● **MATERIAL FOR THE TASK**:
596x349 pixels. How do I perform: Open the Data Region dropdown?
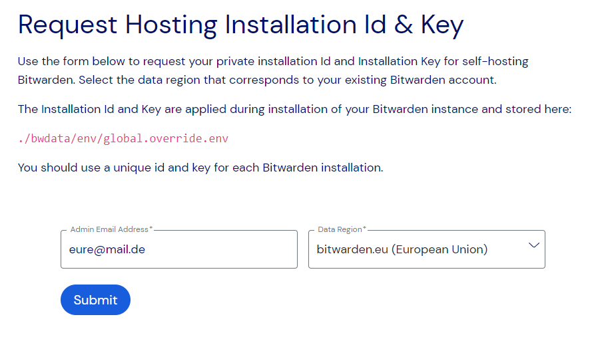[426, 249]
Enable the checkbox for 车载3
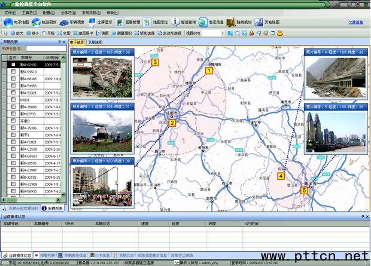The width and height of the screenshot is (371, 266). [x=13, y=121]
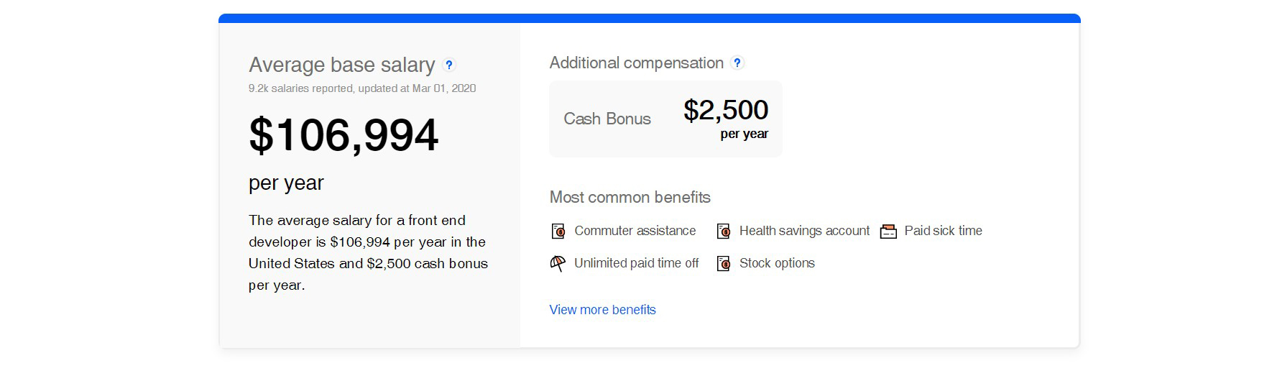Click the Average base salary heading
The height and width of the screenshot is (376, 1272).
pyautogui.click(x=341, y=65)
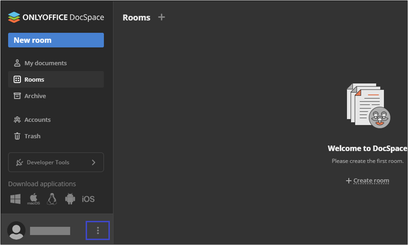The width and height of the screenshot is (408, 245).
Task: Open the three-dot profile options menu
Action: click(x=98, y=230)
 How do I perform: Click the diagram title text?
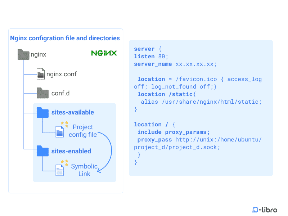(x=65, y=38)
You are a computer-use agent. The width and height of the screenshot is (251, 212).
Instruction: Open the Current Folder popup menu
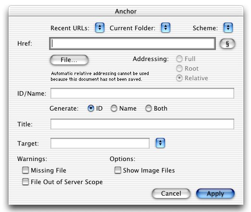coord(165,28)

● **PROBLEM DESCRIPTION**: Retype the data shown above exactly, excluding any picture it contains.

● **ANSWER BOX**:
596x349 pixels. How do I perform: Open the Data Region dropdown?
[426, 249]
Enable the checkbox for 车载3
The width and height of the screenshot is (371, 266). [x=13, y=121]
Click the Average base salary heading
The height and width of the screenshot is (376, 1272).
pyautogui.click(x=341, y=65)
The width and height of the screenshot is (408, 245).
Task: Open the three-dot profile options menu
Action: click(x=98, y=230)
 How do I perform: Click the diagram title text?
(x=65, y=38)
You are a computer-use agent. The width and height of the screenshot is (251, 212).
Instruction: Open the Current Folder popup menu
coord(165,28)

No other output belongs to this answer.